The U.S. Supreme Court declined to hear Texas’ lawsuit against California’s travel ban on state-funded business travel to certain states. The order issued Monday was unsigned.
In their 10-page dissent posted with the court’s announcement, Justices Samuel Alito and Clarence Thomas expressed consternation as to why the court wouldn’t hear the case and said they would have heard it.
“The State of Texas wishes to sue the State of California and invokes our ‘original and exclusive jurisdiction of all controversies between two or more States.’ 28 U. S. C. §1251(a); see also U. S. Const., Art. III, §2, cl. 2,” they write. “… our rejection of Texas’s complaint leaves the State in a more difficult position …” and leaves Texas “without any judicial forum,” they argue, citing several cases and rulings.
In February 2020, Texas Attorney General Ken Paxton filed an original action against the state of California, asking the Supreme Court to strike down California’s 2017 ban on state-funded travel of employees to states that passed laws that California deemed were discriminatory against LGBTQ individuals and couples.
California’s then Attorney General Xavier Becerra, who is now the Secretary of the U.S. Department of Health and Human Services, blocked state-funded travel to Alabama, Kansas, Mississippi, North Carolina, South Dakota, Tennessee and Texas because of laws the states passed to protect the rights of conscience for foster care and adoption providers.
In Texas, for example, HB 3859 allowed agencies to place children only in houses with a married mother and father, among other provisions. California asserted the law “does protect agencies that discriminate on the basis of sexual orientation or gender identity.”
“The law California opposes does not prevent anyone from contributing to child-welfare; in fact, it allows our state to partner with as many different agencies as possible to expand the number of safe and loving homes available to foster children,” Paxton said last year when announcing the action. “Boycotting states based on nothing more than political disagreement breaks down the ability of states to serve as laboratories of democracy while still working together as one nation – the very thing our Constitution intended to prevent.”
“California may be able to stop their state employees, but they can’t stop all the businesses that are fleeing over taxation and regulation and relocating to Texas,” John Wittman, a spokesman for Texas Gov. Greg Abbott, said at the time.
Nineteen states filed a brief in support of Texas.
California Attorney General Rob Bonta said in a statement that the court’s decision Monday was “a win for California and it’s a win for our commitment to respecting LGBTQ+ rights. Bottom line: Texas can’t dictate how the State of California uses its own resources.”

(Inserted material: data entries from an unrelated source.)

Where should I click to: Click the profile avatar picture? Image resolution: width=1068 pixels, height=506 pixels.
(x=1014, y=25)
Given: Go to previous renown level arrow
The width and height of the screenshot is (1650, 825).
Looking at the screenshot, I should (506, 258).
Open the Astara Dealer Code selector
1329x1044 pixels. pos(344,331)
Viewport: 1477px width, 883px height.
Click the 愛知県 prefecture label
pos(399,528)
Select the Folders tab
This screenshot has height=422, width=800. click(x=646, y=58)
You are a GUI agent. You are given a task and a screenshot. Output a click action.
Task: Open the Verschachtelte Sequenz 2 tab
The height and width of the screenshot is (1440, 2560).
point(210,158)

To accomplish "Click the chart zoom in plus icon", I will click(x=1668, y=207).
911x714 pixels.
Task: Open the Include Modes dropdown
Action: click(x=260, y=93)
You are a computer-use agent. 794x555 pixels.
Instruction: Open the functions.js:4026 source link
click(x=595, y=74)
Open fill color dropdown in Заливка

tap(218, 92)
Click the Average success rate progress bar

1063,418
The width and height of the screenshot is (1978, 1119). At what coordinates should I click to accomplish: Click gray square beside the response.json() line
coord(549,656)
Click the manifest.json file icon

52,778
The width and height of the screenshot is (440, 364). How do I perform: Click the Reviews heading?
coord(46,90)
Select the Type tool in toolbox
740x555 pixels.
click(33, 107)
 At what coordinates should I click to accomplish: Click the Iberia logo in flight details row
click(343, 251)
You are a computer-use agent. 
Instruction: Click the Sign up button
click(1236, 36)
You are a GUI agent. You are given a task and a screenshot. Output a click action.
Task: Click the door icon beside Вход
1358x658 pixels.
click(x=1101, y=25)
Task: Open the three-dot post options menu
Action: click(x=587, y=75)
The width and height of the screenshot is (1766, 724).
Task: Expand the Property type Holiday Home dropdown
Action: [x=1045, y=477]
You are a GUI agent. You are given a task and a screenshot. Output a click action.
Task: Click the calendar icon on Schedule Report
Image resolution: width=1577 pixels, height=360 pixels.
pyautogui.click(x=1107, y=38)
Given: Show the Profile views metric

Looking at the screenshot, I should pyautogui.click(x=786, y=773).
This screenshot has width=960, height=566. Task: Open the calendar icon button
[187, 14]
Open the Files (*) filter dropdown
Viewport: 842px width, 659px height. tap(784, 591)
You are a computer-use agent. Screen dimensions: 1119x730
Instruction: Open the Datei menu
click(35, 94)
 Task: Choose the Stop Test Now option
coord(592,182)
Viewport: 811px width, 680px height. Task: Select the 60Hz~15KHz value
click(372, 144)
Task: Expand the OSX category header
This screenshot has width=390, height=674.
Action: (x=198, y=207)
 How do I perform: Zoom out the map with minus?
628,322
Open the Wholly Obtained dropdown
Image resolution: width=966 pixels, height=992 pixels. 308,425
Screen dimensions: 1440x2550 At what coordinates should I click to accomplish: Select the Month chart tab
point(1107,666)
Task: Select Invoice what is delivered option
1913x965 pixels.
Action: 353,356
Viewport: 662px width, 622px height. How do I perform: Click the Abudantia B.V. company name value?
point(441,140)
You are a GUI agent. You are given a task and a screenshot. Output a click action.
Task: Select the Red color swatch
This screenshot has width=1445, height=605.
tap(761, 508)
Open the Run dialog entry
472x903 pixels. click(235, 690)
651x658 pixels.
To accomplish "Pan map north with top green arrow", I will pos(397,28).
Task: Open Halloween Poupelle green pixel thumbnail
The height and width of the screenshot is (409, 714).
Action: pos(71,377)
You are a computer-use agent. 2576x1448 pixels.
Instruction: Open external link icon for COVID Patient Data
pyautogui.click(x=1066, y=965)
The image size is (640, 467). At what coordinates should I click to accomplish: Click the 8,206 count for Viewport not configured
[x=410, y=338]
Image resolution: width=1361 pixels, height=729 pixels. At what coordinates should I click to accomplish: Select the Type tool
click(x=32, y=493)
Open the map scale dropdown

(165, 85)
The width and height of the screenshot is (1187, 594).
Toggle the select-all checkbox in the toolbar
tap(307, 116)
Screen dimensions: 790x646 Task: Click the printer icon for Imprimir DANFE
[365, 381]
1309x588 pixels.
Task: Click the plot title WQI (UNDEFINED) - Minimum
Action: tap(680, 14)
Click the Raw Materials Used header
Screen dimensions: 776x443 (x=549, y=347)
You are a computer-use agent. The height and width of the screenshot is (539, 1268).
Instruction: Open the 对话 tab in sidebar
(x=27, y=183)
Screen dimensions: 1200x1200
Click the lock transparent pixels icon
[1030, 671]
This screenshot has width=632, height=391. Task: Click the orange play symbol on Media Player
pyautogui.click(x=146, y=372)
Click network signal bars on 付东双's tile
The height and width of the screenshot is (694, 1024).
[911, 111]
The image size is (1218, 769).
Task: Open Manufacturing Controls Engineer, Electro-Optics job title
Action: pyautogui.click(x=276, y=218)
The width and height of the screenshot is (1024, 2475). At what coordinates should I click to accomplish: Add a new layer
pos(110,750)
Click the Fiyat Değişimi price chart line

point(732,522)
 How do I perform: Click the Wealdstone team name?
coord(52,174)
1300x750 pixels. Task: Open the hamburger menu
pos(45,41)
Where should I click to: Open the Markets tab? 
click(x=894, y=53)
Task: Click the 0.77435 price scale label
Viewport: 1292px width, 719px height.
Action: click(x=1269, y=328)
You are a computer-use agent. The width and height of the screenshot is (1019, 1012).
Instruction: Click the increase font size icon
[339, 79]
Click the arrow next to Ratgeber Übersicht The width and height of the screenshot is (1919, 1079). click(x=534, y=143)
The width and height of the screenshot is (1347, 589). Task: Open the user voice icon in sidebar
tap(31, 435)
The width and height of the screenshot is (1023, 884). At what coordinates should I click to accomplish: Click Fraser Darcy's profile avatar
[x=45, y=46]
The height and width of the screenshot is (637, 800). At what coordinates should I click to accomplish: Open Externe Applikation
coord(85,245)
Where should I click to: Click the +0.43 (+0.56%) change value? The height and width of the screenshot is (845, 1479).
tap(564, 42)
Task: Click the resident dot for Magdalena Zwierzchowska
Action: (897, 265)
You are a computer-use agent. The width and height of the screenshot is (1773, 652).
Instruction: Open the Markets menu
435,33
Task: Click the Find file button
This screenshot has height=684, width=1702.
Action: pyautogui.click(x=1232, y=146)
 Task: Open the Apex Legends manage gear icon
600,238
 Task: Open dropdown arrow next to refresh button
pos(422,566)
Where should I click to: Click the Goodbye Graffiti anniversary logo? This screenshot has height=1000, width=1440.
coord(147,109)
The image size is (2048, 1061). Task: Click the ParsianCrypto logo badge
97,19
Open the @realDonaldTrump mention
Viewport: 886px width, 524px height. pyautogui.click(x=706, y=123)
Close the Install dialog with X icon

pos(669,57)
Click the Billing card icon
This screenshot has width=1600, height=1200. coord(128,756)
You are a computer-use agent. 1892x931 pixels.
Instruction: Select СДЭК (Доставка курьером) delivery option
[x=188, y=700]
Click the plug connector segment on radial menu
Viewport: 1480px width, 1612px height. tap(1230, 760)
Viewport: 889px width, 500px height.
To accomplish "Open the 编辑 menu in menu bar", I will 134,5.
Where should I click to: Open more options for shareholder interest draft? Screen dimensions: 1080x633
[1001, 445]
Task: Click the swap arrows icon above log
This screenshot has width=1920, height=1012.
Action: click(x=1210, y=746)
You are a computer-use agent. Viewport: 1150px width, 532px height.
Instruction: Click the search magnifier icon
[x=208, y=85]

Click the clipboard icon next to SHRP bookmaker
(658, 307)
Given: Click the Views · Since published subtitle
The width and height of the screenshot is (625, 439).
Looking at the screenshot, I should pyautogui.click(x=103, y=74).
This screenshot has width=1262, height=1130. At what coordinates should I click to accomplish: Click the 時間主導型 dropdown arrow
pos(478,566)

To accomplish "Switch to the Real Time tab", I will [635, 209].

In their lengthy dissent, Alito and Thomas said the court, in its denial to hear the case, claimed “the discretion to refuse to entertain Texas’s suit – is consistent with a practice the Court has followed for the past 45 years. But in all that time, the Court has never provided a convincing justification for the practice. In Cohens v. Virginia, 6 Wheat. 264 (1821), Chief Justice Marshall’s opinion for the Court famously proclaimed: ‘We have no more right to decline the exercise of jurisdiction which is given, than to usurp that which is not given. The one or the other would be treason to the constitution.’”
Alito and Thomas argue that the court’s practice regarding original jurisdiction cases “has expanded far beyond anything that might be called an exception.”
“For the first 150 years after the adoption of the Constitution, the Court never refused to permit the filing of a complaint in a case falling within its original jurisdiction,” and came to adopt a practice “that seems so inconsistent with the principle the Cohens Court thought self-evident” because of practices that “developed incrementally,” they explain, citing numerous court rulings.